What needs to be done: Here are the records. Write out exactly the lines between the one holding "Rejestracja bezpłatna (84, 1142)" and the one holding "[button] (40, 2307)", inclusive.

Records provided:
+--

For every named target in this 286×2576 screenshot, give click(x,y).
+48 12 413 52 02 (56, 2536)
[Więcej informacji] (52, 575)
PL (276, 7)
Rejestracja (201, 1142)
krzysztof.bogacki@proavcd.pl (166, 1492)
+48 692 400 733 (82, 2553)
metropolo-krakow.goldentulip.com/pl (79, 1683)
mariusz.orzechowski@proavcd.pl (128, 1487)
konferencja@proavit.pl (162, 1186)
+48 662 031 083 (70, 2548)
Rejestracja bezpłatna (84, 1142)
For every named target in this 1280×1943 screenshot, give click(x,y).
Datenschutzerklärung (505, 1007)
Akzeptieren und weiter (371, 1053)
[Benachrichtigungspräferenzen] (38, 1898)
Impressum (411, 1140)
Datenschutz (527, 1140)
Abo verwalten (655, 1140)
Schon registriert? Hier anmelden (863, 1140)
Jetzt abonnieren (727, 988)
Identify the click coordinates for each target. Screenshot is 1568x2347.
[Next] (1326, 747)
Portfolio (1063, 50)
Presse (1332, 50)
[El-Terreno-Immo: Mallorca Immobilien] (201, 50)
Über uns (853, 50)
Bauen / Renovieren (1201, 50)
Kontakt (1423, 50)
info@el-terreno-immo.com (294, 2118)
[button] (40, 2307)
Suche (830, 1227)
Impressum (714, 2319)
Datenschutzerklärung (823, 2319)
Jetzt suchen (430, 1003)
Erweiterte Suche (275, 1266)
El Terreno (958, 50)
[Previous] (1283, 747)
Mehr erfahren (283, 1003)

+--

Task output:
Rejestracja bezpłatna (84, 1142)
For every named target in this 1280×1943 screenshot, give click(x,y).
Datenschutzerklärung (505, 1007)
Akzeptieren und weiter (371, 1053)
[Benachrichtigungspräferenzen] (38, 1898)
Impressum (411, 1140)
Datenschutz (527, 1140)
Abo verwalten (655, 1140)
Schon registriert? Hier anmelden (863, 1140)
Jetzt abonnieren (727, 988)
Identify the click coordinates for each target. Screenshot is 1568x2347.
[Next] (1326, 747)
Portfolio (1063, 50)
Presse (1332, 50)
[El-Terreno-Immo: Mallorca Immobilien] (201, 50)
Über uns (853, 50)
Bauen / Renovieren (1201, 50)
Kontakt (1423, 50)
info@el-terreno-immo.com (294, 2118)
[button] (40, 2307)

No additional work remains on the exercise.